Increased vascular permeability is an inciting event in many vascular complications including diabetic retinopathy. We have previously reported that pigment epithelium-derived factor (PEDF) is able to inhibit vascular endothelial growth factor (VEGF)-induced angiogenesis through a novel γ-secretase-dependent pathway. In this study, we asked whether inhibition of VEGF-induced permeability by PEDF is also γ-secretase-mediated and to dissect the potential mechanisms involved. Vascular permeability was assessed in vitro by measuring transendothelial resistance and paracellular permeability to dextran and in vivo by following leakage of intravenous FITC-labelled albumin into the retina in the presence or absence of VEGF and PEDF in varying combinations.

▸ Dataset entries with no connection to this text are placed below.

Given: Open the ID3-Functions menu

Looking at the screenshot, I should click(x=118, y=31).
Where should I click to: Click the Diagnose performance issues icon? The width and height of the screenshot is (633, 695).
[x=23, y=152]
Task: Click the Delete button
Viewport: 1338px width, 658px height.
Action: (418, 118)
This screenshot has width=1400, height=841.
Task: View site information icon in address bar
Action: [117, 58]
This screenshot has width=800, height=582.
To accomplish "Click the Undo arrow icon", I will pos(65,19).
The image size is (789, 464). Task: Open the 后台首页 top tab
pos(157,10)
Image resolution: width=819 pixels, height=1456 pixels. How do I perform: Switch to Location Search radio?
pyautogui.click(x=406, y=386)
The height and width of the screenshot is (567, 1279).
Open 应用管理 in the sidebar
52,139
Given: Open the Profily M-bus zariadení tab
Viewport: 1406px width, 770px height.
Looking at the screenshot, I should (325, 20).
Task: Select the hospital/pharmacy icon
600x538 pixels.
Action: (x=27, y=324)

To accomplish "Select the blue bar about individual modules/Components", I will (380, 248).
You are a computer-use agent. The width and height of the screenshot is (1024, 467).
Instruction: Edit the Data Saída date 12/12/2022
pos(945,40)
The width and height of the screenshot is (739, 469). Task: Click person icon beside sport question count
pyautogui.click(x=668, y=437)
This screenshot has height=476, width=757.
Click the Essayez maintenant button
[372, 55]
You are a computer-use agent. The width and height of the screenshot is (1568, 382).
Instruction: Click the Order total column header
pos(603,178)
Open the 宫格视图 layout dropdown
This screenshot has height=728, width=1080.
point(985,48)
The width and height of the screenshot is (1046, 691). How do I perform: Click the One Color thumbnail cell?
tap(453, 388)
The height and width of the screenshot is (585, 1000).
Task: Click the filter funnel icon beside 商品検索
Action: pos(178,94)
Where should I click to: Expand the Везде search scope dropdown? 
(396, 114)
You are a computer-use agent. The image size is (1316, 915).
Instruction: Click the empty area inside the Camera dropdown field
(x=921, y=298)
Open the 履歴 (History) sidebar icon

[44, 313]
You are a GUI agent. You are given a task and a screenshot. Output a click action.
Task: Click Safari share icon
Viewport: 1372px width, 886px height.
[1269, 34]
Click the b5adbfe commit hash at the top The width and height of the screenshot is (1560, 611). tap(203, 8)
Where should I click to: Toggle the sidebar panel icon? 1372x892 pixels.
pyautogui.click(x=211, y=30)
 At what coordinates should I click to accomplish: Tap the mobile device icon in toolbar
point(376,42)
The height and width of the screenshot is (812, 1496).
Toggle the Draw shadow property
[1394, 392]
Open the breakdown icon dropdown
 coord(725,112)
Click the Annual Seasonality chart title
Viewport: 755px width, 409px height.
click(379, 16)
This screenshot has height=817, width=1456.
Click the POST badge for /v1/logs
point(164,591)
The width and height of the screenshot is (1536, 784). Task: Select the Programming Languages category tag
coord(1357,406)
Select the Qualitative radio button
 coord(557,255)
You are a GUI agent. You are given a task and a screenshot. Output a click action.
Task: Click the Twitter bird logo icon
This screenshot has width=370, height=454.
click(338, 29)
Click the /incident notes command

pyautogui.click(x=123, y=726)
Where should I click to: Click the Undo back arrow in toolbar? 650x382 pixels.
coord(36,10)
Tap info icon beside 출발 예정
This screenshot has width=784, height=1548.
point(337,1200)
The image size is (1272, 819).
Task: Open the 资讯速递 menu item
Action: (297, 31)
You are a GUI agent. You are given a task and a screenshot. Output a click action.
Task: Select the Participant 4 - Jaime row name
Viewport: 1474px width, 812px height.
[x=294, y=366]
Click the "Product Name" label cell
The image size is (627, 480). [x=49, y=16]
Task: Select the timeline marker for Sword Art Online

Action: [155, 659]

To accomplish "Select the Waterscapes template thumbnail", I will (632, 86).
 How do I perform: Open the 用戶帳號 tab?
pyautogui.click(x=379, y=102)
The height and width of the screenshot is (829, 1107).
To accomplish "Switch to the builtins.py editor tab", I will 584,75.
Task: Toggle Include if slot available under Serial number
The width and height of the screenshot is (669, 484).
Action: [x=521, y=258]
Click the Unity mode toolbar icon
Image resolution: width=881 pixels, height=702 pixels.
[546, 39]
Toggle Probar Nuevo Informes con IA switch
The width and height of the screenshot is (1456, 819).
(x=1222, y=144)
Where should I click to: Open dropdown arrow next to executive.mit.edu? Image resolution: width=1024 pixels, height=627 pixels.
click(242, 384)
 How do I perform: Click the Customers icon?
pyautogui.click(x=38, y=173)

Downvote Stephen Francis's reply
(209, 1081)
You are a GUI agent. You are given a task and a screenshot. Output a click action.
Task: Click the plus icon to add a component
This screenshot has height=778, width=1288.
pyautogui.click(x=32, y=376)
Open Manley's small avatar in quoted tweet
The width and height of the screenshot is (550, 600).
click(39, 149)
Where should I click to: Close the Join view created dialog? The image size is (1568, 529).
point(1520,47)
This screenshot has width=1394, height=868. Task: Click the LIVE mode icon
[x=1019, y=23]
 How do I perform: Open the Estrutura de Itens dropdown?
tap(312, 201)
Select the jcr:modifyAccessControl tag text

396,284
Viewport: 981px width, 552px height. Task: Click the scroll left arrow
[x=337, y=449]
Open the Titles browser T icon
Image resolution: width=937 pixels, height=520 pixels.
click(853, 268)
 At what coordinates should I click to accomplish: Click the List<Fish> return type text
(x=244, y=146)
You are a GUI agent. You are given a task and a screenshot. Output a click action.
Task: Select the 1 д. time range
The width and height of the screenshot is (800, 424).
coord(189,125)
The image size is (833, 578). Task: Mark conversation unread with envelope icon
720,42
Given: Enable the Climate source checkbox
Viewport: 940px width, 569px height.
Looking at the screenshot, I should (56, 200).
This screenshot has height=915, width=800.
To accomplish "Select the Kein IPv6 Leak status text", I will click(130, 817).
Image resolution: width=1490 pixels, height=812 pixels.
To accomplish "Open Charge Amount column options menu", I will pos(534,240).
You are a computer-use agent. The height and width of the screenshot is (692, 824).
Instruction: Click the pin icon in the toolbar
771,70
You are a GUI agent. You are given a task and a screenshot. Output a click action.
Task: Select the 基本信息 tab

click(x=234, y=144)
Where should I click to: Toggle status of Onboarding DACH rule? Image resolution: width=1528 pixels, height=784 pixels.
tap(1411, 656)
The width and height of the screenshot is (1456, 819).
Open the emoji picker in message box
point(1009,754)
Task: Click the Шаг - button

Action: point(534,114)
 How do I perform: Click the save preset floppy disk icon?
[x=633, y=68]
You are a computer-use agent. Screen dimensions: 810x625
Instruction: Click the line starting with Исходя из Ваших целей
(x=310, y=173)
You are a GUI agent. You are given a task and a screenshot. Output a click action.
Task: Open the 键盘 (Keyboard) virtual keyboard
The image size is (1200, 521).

Experiments were undertaken in the presence or absence of a γ-secretase inhibitor. To assess junctional integrity immunohistochemistry for the adherens junction (AJ) proteins, VE-cadherin and β-catenin, and the tight junction (TJ) protein, claudin-5 was undertaken using cultured cells and flat mount retinas. Protein expression and the association between AJ proteins, VEGF receptors (VEGFRs) and γ-secretase constituents were determined by immunoprecipitation and Western Blot analysis. In selected experiments the effect of hypoxia on junctional integrity was also assessed. PEDF inhibition of VEGF-induced permeability, both in cultured microvascular endothelial cell monolayers and in vivo in the mouse retinal vasculature, is mediated by γ-secretase. PEDF acted by a) preventing dissociation of AJ and TJ proteins and b) regulating both the association of VEGF receptors with AJ proteins and the subsequent phosphorylation of the AJ proteins, VE-cadherin and β-catenin. Association of γ-secretase with AJ proteins appears to be critical in the regulation of vascular permeability. Although hypoxia increased VEGFR expression there was a significant dissociation of VEGFR from AJ proteins. In conclusion, PEDF regulates VEGF-induced vascular permeability via a novel γ-secretase dependent pathway and targeting downstream effectors of PEDF action may represent a promising therapeutic strategy for preventing or ameliorating increased vascular permeability.